> **作業課題 1**
うつの体験談によると、2ヶ月間で展示した作品は合計何点か。
> **作業課題 2**
うつの体験談を最後の文の後から引き継ぎ、同じ文体で続きを書くこと。

> **抜粋文**
うつになった時の話をしようか(後編)
鬱になった時の話をしようか(前編)では、うつを発症した1月から4月までのことを綴りました。
後編は再就職に至る7月までを綴りたいと思います。
5月
5月の終わりに、展示中の絵の入れ替えを行う予定だったので、毎日必死に作品作りをしていました。
前半に展示していたものよりも作品のレベルが上がり、絵を描くのがとても楽しくなってきた頃でした。
とにかく毎日夢中で絵を描く日々。
絵のこと以外はほとんど考えていませんでした。
6月
無事に作品の入れ替えを終えると、私の心に変化がありました。
きっと心の変化がそうさせたんだと思います。
絵が描けなくなりました
気が抜けてしまったのか燃え尽きてしまったのか・・・
無理もありません。
この2ヶ月間で何百枚と絵を描いて、合計34点を展示。
素人のやることではありません。
何を描いても上手く描けず苛立ちを隠せない日々。
他のことに目を向けようと思うようになりました。

> **提供データ**
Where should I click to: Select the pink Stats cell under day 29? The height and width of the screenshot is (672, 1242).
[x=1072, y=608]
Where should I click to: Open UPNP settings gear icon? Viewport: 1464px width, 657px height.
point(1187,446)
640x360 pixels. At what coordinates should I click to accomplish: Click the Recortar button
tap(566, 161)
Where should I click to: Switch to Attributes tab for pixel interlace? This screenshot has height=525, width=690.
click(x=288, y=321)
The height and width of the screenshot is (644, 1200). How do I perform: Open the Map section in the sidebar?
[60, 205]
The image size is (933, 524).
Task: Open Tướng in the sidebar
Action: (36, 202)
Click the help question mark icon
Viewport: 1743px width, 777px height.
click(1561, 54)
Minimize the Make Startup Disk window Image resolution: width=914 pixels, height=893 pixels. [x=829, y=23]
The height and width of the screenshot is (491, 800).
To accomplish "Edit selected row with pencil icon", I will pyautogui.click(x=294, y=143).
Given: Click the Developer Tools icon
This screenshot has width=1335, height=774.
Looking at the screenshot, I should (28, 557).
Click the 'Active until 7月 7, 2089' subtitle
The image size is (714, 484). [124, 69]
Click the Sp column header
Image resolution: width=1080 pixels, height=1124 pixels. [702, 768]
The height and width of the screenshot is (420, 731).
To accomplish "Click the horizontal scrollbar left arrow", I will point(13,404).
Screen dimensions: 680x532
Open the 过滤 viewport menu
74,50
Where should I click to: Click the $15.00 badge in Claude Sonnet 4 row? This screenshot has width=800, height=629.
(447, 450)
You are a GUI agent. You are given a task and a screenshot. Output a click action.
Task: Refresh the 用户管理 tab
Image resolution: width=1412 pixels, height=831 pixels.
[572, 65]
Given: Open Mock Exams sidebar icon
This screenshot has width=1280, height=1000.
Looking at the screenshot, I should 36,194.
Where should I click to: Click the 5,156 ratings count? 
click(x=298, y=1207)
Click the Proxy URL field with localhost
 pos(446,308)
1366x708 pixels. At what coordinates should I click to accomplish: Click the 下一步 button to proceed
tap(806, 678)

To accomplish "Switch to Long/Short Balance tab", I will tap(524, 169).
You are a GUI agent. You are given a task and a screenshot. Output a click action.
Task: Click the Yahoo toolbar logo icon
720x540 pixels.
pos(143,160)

> **解答欄 1**
合計34点。

> **解答欄 2**
「人に会おう」
社会復帰するとしても、人とコミュニケーションが取れなかったら無理です。
まずはリハビリでお友達に会いに行こう。
そうやって会いたい人に連絡をして、おしゃれをして、人に会いにいくことをするようになりました。
そして6月27日は私の40歳の誕生日でした。
SIBO(前編参照)でケーキやご馳走は食べられなかったけど、それでも思い出深い、記念すべき節目の誕生日になりました。
そして誕生日の前日は初めて義母と二人で食事をしました。
たくさんお義母さんとお話しできて、家族になれた時間が湧き、胸がいっぱいになりました。(もともと関係が悪かったというわけではなく、ドライな関係なので)
本当に満たされた誕生日になりました。
働きたい
だんだん自宅での生活が長くなり、家事だけをやって1日が終わるのが本当に苦痛になってきました。
「私は一体何をやっているんだろう」
絵を描いても、Netflixは勉強も、そう何時間もできるものではありません。時間が過ぎて夫が帰ってくるのを待つ毎日は苦痛で仕方ありませんでした。
そんな中、働けるチャンスが到来しました。
紹介でクリニックで看護師として週に3日からどうかと。
すぐに面接に行きました。
履歴書や職務経歴書も作って、免許も久々にコピーして、準備万端で臨みました。
しかし、「まだ時期が早いのでは」ということでその職場にご縁することはできませんでした。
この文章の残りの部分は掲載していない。